La solution semble pourtant simple : il suffit de ne pas ouvrir les courriels suspects et d’ignorer les promesses qui semblent trop alléchantes. Pourquoi les cyberattaques restent-elles d’actualité ?

L’expérience montre qu’il y a toujours des gens qui ouvrent ce type de courriels. Mais je dois dire aussi, pour leur défense, que la qualité de ces courriels devient de plus en plus haute. Il m’arrive aussi parfois de tomber dans le panneau lorsque le message est vraiment bien rédigé ou que je ne suis pas assez attentif. À l’avenir, il y aura toujours des courriels d’hameçonnage. Notre tâche est de faire de la prévention en organisant des formations ou en prenant des mesures techniques.

Pour terminer, pourriez-vous donner quelques conseils essentiels aux employés en télétravail pour améliorer leur protection contre des cyberattaques ?

  1. De manière générale, à la maison, les mêmes règles sont valables que sur le lieu de travail : il faut veiller à ce que les écrans ne soient pas visibles depuis l’extérieur de l’habitation. De même, l’ordinateur doit être verrouillé et la smartcard retirée dès que l’on quitte sa place de travail.
  2. Les conversations téléphoniques ont remplacé les rencontres personnelles ; elles comportent des risques. Via Skype, seuls des contenus classés INTERNE peuvent faire l’objet d’une discussion. Threema Work permet, au maximum, d’échanger des informations classées CONFIDENTIEL. Et n’oubliez pas que selon le volume choisi pour le son, d’autres personnes de votre ménage peuvent entendre vos conversations.
  3. Il est interdit de brancher des appareils USB privés à l’ordinateur professionnel, même si la tentation est plus grande à la maison de charger son téléphone sur son ordinateur ou d’y insérer rapidement une clé USB privée.
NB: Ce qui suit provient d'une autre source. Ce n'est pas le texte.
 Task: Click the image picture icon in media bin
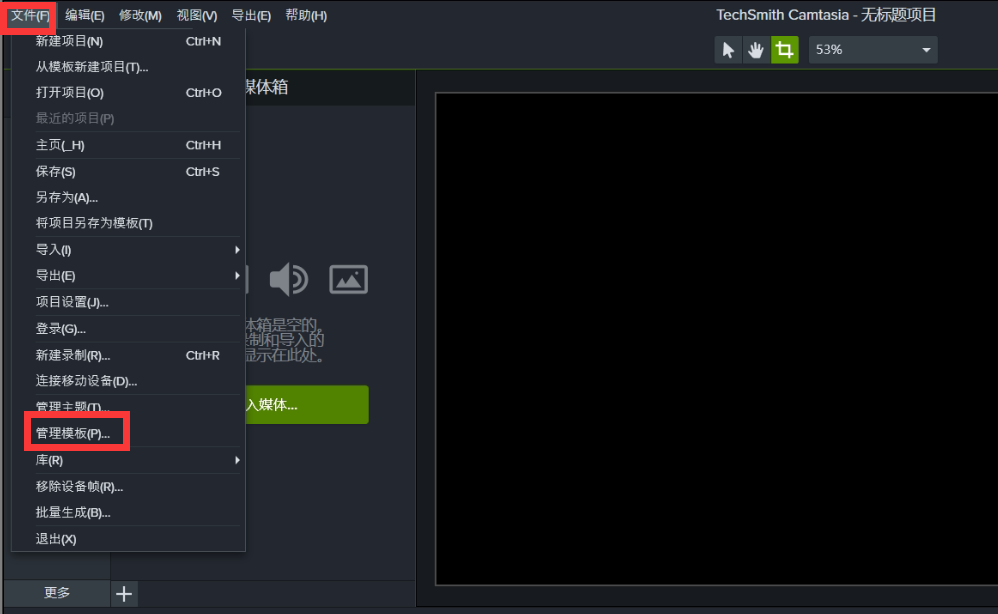tap(348, 279)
Comment peut-on se protéger dans le privé contre les cyberattaques ?

En installant régulièrement les mises à jour.

Pourquoi ?

Parce que les mises à jour permettent notamment de remédier aux failles identifiées. Les programmes antivirus offrent une protection supplémentaire. De manière générale, je conseille en matière de cybersécurité de se comporter dans le privé selon les mêmes exigences qu’au travail.